**What to do**
Write out the rows below exactly, starting with the row that contains "The width and height of the screenshot is (450, 390)." and ending with the row that contains "Looking at the screenshot, I should (604, 811).", including both.

**Data records**
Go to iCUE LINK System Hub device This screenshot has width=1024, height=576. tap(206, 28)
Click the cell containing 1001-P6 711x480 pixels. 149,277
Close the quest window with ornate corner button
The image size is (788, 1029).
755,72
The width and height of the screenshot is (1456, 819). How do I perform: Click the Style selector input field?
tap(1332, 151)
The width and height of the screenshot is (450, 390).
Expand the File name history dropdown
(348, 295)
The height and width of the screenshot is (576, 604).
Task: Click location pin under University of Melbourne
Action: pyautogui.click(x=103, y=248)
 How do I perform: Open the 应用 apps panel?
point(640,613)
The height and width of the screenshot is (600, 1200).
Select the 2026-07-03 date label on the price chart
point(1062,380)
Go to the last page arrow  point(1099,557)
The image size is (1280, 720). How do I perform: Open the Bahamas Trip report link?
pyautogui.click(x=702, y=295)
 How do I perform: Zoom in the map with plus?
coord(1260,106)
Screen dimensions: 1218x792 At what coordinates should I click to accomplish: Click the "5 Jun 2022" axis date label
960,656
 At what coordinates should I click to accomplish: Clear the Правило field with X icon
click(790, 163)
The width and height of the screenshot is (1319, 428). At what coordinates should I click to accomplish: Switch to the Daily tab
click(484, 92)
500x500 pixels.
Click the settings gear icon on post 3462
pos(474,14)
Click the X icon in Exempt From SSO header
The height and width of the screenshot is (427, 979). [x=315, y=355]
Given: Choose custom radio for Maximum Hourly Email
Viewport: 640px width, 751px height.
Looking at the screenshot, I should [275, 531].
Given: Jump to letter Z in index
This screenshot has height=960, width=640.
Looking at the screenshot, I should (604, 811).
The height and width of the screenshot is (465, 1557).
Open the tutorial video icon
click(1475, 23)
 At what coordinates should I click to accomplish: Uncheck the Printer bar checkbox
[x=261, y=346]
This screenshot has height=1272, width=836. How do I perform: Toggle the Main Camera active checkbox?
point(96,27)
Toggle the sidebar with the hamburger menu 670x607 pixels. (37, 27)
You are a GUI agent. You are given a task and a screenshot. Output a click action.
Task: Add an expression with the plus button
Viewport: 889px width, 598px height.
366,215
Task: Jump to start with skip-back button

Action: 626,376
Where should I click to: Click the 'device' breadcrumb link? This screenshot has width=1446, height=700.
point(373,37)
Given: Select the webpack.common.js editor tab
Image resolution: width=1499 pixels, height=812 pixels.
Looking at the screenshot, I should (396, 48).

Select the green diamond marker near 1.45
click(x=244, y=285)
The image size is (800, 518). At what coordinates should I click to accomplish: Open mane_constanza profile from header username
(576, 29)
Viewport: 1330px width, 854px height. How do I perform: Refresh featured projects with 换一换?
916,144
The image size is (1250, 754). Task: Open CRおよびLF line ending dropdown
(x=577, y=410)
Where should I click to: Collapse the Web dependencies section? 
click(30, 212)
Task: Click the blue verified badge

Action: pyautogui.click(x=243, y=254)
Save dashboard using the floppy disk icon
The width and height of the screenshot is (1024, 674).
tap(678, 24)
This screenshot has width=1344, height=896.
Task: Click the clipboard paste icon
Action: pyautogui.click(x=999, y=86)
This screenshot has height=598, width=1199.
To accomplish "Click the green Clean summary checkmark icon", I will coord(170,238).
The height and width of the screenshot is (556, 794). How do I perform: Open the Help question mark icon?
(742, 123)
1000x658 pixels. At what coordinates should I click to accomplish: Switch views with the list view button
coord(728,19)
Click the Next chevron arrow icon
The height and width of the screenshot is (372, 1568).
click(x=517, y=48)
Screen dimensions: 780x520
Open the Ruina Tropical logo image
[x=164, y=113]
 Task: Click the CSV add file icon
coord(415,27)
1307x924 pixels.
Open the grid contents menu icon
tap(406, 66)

**Task response**
The width and height of the screenshot is (450, 390).
Expand the File name history dropdown
(348, 295)
The height and width of the screenshot is (576, 604).
Task: Click location pin under University of Melbourne
Action: pyautogui.click(x=103, y=248)
 How do I perform: Open the 应用 apps panel?
point(640,613)
The height and width of the screenshot is (600, 1200).
Select the 2026-07-03 date label on the price chart
point(1062,380)
Go to the last page arrow  point(1099,557)
The image size is (1280, 720). How do I perform: Open the Bahamas Trip report link?
pyautogui.click(x=702, y=295)
 How do I perform: Zoom in the map with plus?
coord(1260,106)
Screen dimensions: 1218x792 At what coordinates should I click to accomplish: Click the "5 Jun 2022" axis date label
960,656
 At what coordinates should I click to accomplish: Clear the Правило field with X icon
click(790, 163)
The width and height of the screenshot is (1319, 428). At what coordinates should I click to accomplish: Switch to the Daily tab
click(484, 92)
500x500 pixels.
Click the settings gear icon on post 3462
pos(474,14)
Click the X icon in Exempt From SSO header
The height and width of the screenshot is (427, 979). [x=315, y=355]
Given: Choose custom radio for Maximum Hourly Email
Viewport: 640px width, 751px height.
Looking at the screenshot, I should [275, 531].
Given: Jump to letter Z in index
This screenshot has height=960, width=640.
Looking at the screenshot, I should (604, 811).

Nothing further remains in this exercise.